All notable changes to this project are documented here. The format follows Keep a Changelog.

[0.6.1] — 2026-05-04

Bug Fixes

  • Fix CI and and :json_polyfill config on OTP 26.

[0.6.0] — 2026-05-04

Added

  • Text.Extract — twitter-text-quality URL and email extraction with full UTS #46 IDNA, IANA TLD validation, and UTR #39 single-script defence against homograph attacks. Public API is urls/2, emails/2, all/2, split/2, and autolink/2; options include :require_scheme, :tld_mode, :eai, :strict_idn, and :twitter_quirks.

  • Text.Extract.split/2 — splits text into an interleaved list of plain-string fragments and validated entity maps, byte-for-byte round-trippable to the original. The building block for custom rendering of extracted URLs/emails into anchors, mentions, badges, or link-preview cards.

  • Text.Extract.autolink/2 — wraps URLs and emails in HTML <a> anchors, returning Phoenix.HTML.safe() for drop-in Phoenix template use. Display text preserves the original Unicode (bücher.de); the href uses Punycode (xn--bcher-kva.de).

  • mix text.download_tlds — refreshes the bundled IANA TLD list at priv/extract/tlds.txt. --diff previews added/removed entries; --force overwrites unconditionally.

  • Text.WordCloud.to_d3_cloud/2 — adapts terms/2 output into the [%{text, size}, …] shape consumed by d3-cloud. Supports :linear (default) and :sqrt sizing; shares the :font_size_range vocabulary with Text.WordCloud.Layout.

[0.5.0] — 2026-05-02

Added

  • Text.Phonetic.NYSIIS — New York State Identification and Intelligence System phonetic encoding (Taft, 1970). Designed as a Soundex successor for English personal-name matching; produces pronounceable letter codes rather than digits and is more discriminating than Soundex on common name variations.

  • Text.Phonetic.Cologne — Kölner Phonetik (Postel, 1969), the German-language counterpart to Soundex. Optimized for German spelling variants — Müller / Mueller / Muller and Meyer / Mayer / Maier / Meier collapse to single codes.

  • Text.Phonetic.DoubleMetaphone — Lawrence Philips' Double Metaphone (2000), the de-facto standard for fuzzy English-name matching with non-Anglo origins. Returns a {primary, alternate} code pair so the same Anglicised name can match across multiple plausible pronunciations (e.g. SmithSchmidt, CatherineKatherine). Handles Germanic, Italian, Spanish, French, Greek, and Slavic patterns.

  • match?/2 (and match?/3 where options apply) on every Text.Phonetic.* module for direct equality comparison without manual encode/2 == encode/2 boilerplate. Text.Phonetic.DoubleMetaphone.match?/3 checks all four primary/alternate combinations.

  • Text.Clean.unaccent/1 — strip diacritics and fold non-decomposable Latin letters (ÞTh, ßss, ÆAE, łl, đd) by delegating to Unicode.Transform.LatinAscii.transform/1. Also exposed as the :unaccent option on Text.Clean.clean/2.

  • Text.Distance gains four set-based similarity metrics over character n-grams: jaccard/3, sorensen_dice/3, tanimoto/3 (alias for jaccard/3), and cosine/3. All accept an :n option for configurable shingle size (default 2). Operate at the grapheme level for Unicode correctness.

DATA SECTION —
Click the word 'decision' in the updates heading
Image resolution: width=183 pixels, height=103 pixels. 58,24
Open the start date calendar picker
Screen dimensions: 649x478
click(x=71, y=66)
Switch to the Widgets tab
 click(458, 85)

==

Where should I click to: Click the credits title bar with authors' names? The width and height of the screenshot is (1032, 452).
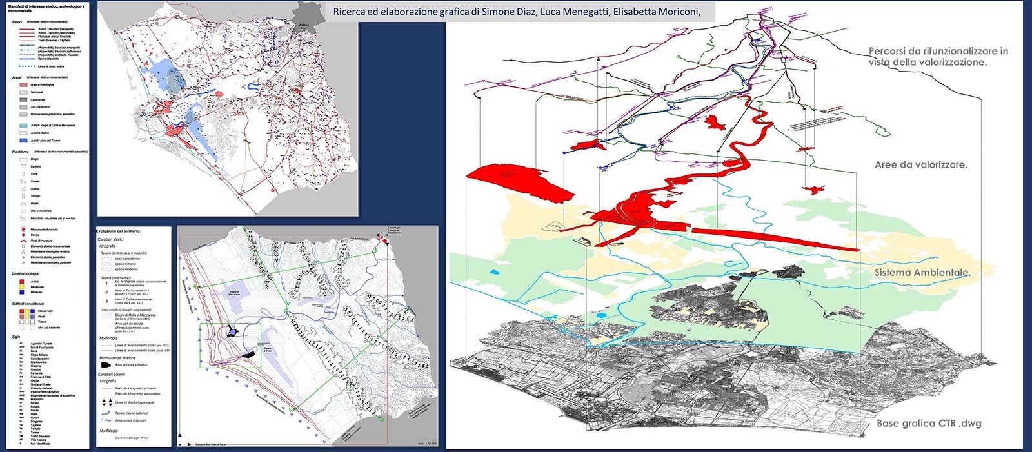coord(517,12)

STATED EXERCISE — According to the changelog, which sizing options does Text.WordCloud.to_d3_cloud/2 support? The lines above are separate material, unrelated to the changelog.

TASK OUTPUT — It supports :linear, the default, and :sqrt sizing.